**BRIEF:**
Print the items exactly as they are, beginning at the line that contains "Select the 08:00 - 09:00 time slot button" and continuing through the end of the items.

**SUPPLIED INFORMATION:**
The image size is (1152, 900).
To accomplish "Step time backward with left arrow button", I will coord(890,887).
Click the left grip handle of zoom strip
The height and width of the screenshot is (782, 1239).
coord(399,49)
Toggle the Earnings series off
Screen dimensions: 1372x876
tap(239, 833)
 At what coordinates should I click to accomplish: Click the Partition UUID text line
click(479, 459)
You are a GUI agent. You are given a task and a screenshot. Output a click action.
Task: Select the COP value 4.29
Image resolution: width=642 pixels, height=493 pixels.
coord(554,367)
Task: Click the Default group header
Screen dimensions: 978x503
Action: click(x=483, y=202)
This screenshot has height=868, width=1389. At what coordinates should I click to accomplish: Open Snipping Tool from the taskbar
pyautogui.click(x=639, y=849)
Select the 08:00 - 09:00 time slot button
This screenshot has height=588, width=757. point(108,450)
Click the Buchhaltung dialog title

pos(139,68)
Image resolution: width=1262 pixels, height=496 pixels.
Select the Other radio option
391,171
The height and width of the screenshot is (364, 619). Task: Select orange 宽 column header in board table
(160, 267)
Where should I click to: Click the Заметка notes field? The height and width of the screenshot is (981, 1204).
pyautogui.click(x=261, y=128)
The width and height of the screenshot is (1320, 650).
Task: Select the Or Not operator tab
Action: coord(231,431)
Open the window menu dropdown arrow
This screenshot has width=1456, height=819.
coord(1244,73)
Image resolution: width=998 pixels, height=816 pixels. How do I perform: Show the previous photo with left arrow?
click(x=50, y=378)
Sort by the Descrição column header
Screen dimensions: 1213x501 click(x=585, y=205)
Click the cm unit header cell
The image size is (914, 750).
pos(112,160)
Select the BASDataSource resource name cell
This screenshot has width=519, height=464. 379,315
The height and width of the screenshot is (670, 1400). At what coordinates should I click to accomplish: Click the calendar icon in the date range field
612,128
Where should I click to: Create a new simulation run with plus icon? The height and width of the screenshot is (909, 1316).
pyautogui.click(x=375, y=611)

**SOLUTION FOR THIS TASK:**
Select the 08:00 - 09:00 time slot button
This screenshot has height=588, width=757. point(108,450)
Click the Buchhaltung dialog title

pos(139,68)
Image resolution: width=1262 pixels, height=496 pixels.
Select the Other radio option
391,171
The height and width of the screenshot is (364, 619). Task: Select orange 宽 column header in board table
(160, 267)
Where should I click to: Click the Заметка notes field? The height and width of the screenshot is (981, 1204).
pyautogui.click(x=261, y=128)
The width and height of the screenshot is (1320, 650).
Task: Select the Or Not operator tab
Action: coord(231,431)
Open the window menu dropdown arrow
This screenshot has width=1456, height=819.
coord(1244,73)
Image resolution: width=998 pixels, height=816 pixels. How do I perform: Show the previous photo with left arrow?
click(x=50, y=378)
Sort by the Descrição column header
Screen dimensions: 1213x501 click(x=585, y=205)
Click the cm unit header cell
The image size is (914, 750).
pos(112,160)
Select the BASDataSource resource name cell
This screenshot has width=519, height=464. 379,315
The height and width of the screenshot is (670, 1400). At what coordinates should I click to accomplish: Click the calendar icon in the date range field
612,128
Where should I click to: Create a new simulation run with plus icon? The height and width of the screenshot is (909, 1316).
pyautogui.click(x=375, y=611)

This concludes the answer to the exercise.